Wind electricity generation has grown significantly, with total annual U.S. electricity generation from wind energy increasing from about 6 billion kilowatt hours (kWh) in 2000 to about 380 billion kWh in 2021. Decreasing wind turbine installation costs over the past decade have created more opportunities for wind development. With advances in technology, the cost of wind turbine installation is down more than 40% since the peak in 2010, which means lower installation and energy production costs. Wind energy provided 10% of total electricity nationwide in 2022. This included more than 60% of the power in Iowa and more than 40% of power in South Dakota, Kansas, and Oklahoma. Additionally, with the passage of the Inflation Reduction Act in 2022, forecasts for land-based wind energy installations in 2026 have increased nearly 60% from about 11,500 megawatts (MW) to 18,000 MW, which is enough to power an added two million homes.
Wind energy offers numerous benefits to rural communities. Wind development provides tax revenue for local communities, new job opportunities, and a low-cost, reliable energy source. Land for large wind projects is typically leased, which can provide an important source of rental income to landowners. In 2021, wind projects delivered $2 billion in state and local tax payments and land-lease payments. Additionally, wind turbine service technician is one of the fastest growing jobs in the country with the amount of people in this position expected to increase by 45% over the next decade (2022 to 2032).

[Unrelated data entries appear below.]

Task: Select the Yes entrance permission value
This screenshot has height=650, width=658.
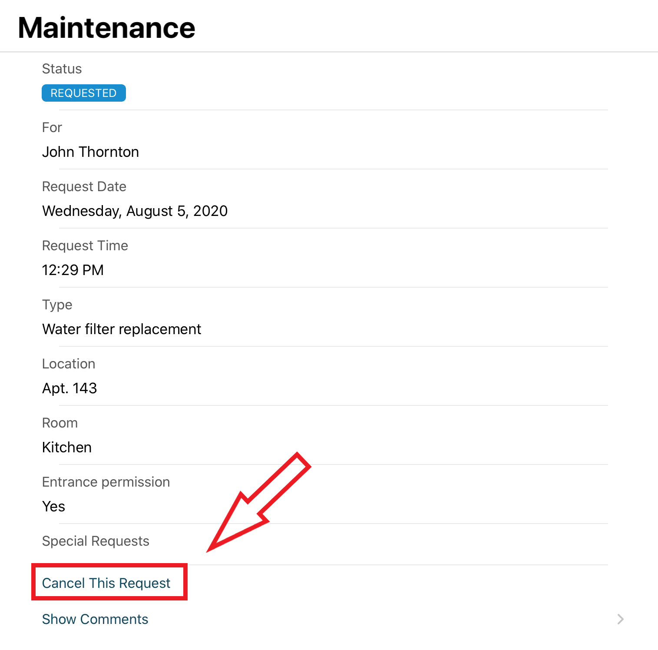Action: point(53,506)
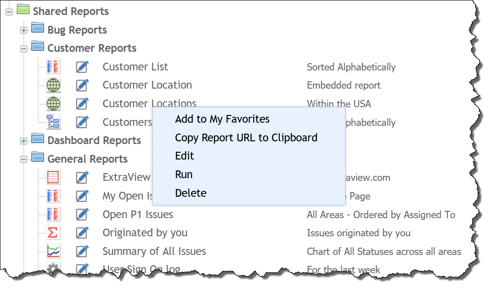This screenshot has height=289, width=490.
Task: Open the Summary of All Issues report
Action: click(x=154, y=251)
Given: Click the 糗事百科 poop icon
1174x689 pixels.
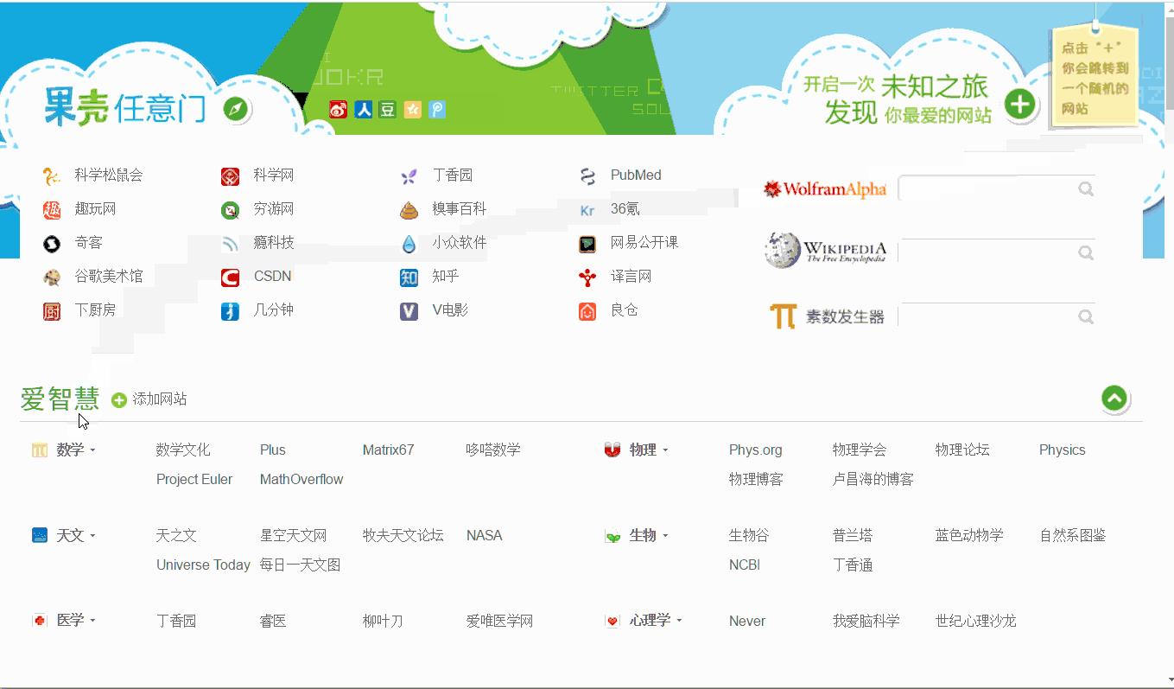Looking at the screenshot, I should click(408, 208).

Wind energy also provides production tax payments to counties. Each year, the Minnesota Department of Revenue releases a report detailing production taxes paid by wind and solar projects to the counties that host them. In 2022, the report shows that 28 Minnesota counties received more than $16.8 million in wind production tax revenue. Lincoln County, Minnesota, was the leader, receiving $3.8 million from 640 towers in the county.
Wind energy projects can make a positive economic contribution by offsetting energy costs. Distributed wind turbines can be used to directly offset customer electricity usage, a concept called net metering, which allows customers to receive money back on their electricity bills when their solar or wind power systems generate more electricity than is used on-site. Wind development also provides additional tax revenue to fund county services like schools, infrastructure, and emergency medical services.

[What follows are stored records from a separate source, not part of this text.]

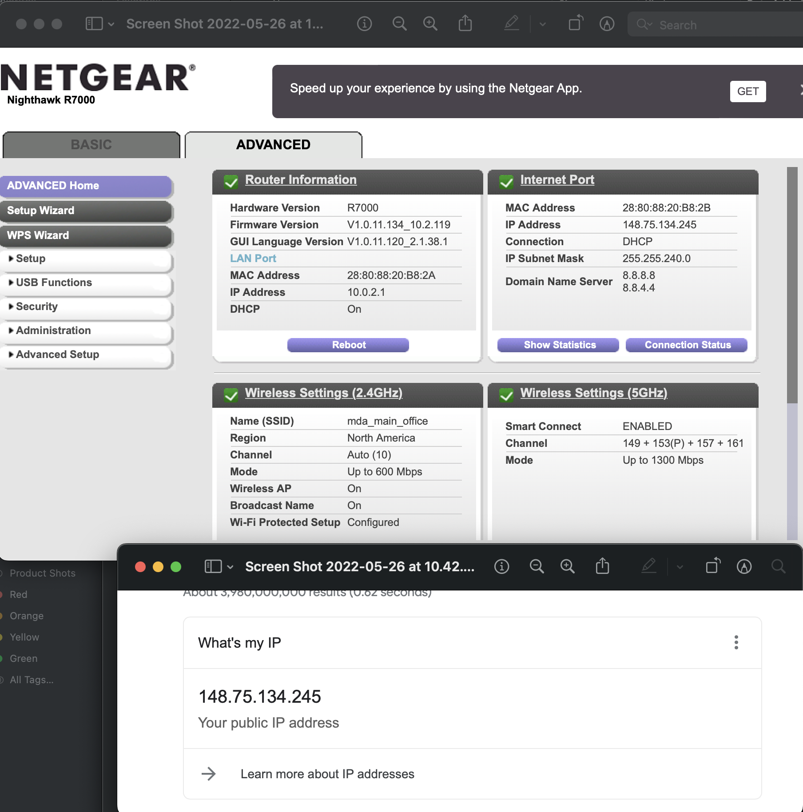Image resolution: width=803 pixels, height=812 pixels.
Task: Click zoom out icon in front Preview window
Action: pyautogui.click(x=537, y=566)
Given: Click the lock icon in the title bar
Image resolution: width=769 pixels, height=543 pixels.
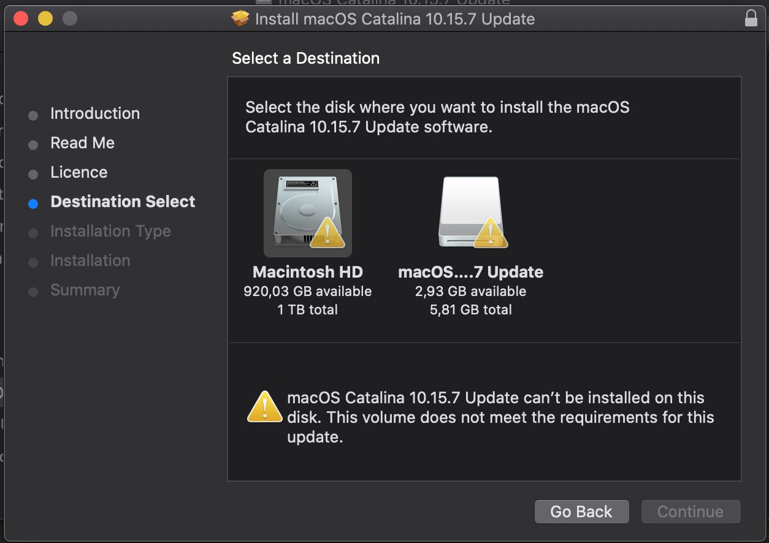Looking at the screenshot, I should click(x=751, y=18).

To take advantage of the potential benefits of wind energy, county officials are responsible for enacting siting or zoning standards that help capture the benefits of new development while ensuring projects are built in a way that works best for local communities. One way this can be done is through planning for decommissioning. With the rise in wind development, it is prudent for counties to create a plan for decommissioning projects once they reach the eventual end of their life. A well-balanced ordinance will provide clear expectations and guidance for when and how decommissioning projects will take place.